It was a pleasant drive from Seattle to Vancouver, BC on board the Bolt Bus. It is a great way to travel. We crossed the border into Canada a little over two hours after we left downtown Seattle. The customs guards were kind and let me stay on the bus, and instead came up to see me. After a few questions they bade me a good afternoon.
Vancouver was sunny and beautiful, but chilly. My nephew and his wife met me at Pacific Central, which is a hundred years old. It is an impressive station, and it was busy when my bus pulled in. But it was nothing like the bustle and excitement of Grand Central Station in New York. For a moment I remembered the many times I stood on a platform waiting for my train to Chappaqua. That was organized chaos.
A delicious sinigang dinner awaited at the Viduya-Hombrebueno home, my favorite Vancouver destination.
I saw cousins, nieces and nephews. We had a happy reunion. My visit was short and sweet.

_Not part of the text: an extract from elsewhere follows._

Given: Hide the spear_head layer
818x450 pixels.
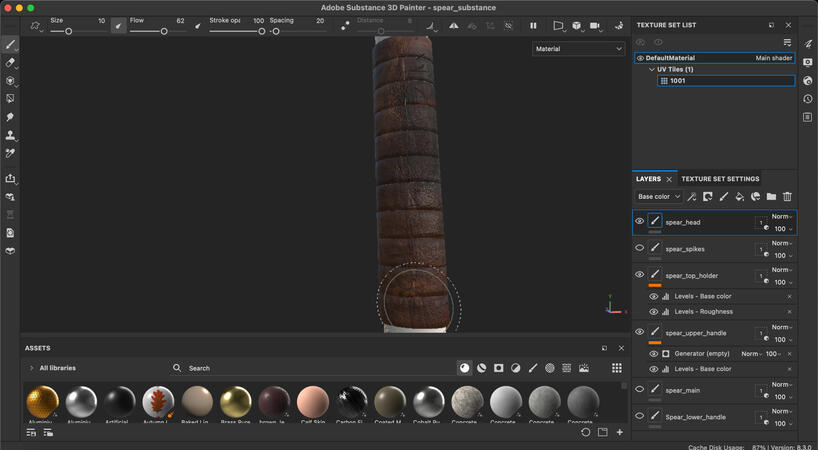Looking at the screenshot, I should (x=640, y=221).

But it was such a special time, and I am grateful.
The drive back to Seattle was courtesy of Deo Tan, our favorite travel agent in Vancouver and his wife Letty, who graciously treated us to a sumptuous buffet dinner in Burlington before seeing me safely home.
Entering the United States from Canada can be a pain. The queue is long and slow. The agents are not too friendly.
Why is it that even when you adhere to every single regulation, arriving at the port of entry is always stressful? No matter that your papers are all in order; you shudder, wondering, “What if.”
Why is it that they make you feel like a trespasser, or worse? Why is entrance to the United States fraught with suspicion instead of a warm welcome?
A quick visit
On my last morning in Vancouver, my daughter’s school buddy Mari Quimbo Lalana came with Niqui, her second child, for a quick visit and a hug.
I was fascinated when Mari talked about her work. I knew she lived on a farm of sorts and that she rescued horses. But I had no idea about her amazing ministry to help people.
Let me share with you what she told me, verbatim:
“I am an Equine Facilitated Life Coach. I teach experiential learning with the assistance of my horses and donkeys.
Mostly they teach, really.
“I hold private and group sessions, workshops, team building, retreats, also classes in environment stewardship, meditation, energy healing and life experiences
“My clients include corporations, team leaders, individuals seeking clarity, young people, children, senior groups, mentally and physically challenged individuals, anyone who is stuck or wants change.
“The horses help by teaching us to find our deepest truths. For horses, everything is about survival. They live in the moment and in community. When one member of the group is not in sync with their truth, that causes imbalance and presents a danger to the whole. So, they seek to tip the scales back to balance.
“It’s a beautiful dance of life that they so willingly do for us. This is not a taught trick.”
I asked Mari why she does what she does.
“Why do I do this? It wasn’t my choice.
I answered a call and never looked back. And my joy in being a part of rescuing horses and helping people grows exponentially each day.”
I was in awe as she related how a man suffering from severe tremors from Parkinson’s disease came to see her. “He just sat in a chair and shook.
“Fernanda, my donkey, moved nearer and nudged the man’s right leg, bringing it closer to his left, and looking puzzled, watched him shake. Then the donkey leaned in, head on the man’s breast as if listening to his heart, and stayed there, just breathing calmly.”
No more shakes
A few minutes later the man turned to his wife and whispered, “I am not shaking.”
When the session ended, the man had no more shakes. The tremors ceased for the next two or three days. His wife was able to sleep beside him again, at least for those nights. No, he was not healed of his Parkinson’s, but the relief he felt must have been indescribable. He wants to return.
Mari also spoke about an autistic girl of seven who came with her mother for a session with Mari and her horses. The child understood everything she was told, but was totally nonverbal.
Mari took her to the stables and told her, “You will take a walk with my horse and when you do, you can tell him all your secrets. Horses know how to keep secrets, so tell him anything you want.” The girl just smiled.
The child walked, tentatively at first, but soon became comfortable with the huge animal beside her. Soon Mari and the mother noticed the little girl was moving her lips and smiling from time to time. When they returned, Mari asked her, “So did you tell the horse your secrets?” And in a clear voice she replied, “Yes I did. Thank you.”
These were her first words, ever. The mother was overjoyed and broke down in tears. Mari was touched but not surprised. She knew it would happen.
And there are more stories, all amazing!
Mari calls her service “Small Blessings.” I say she is too modest.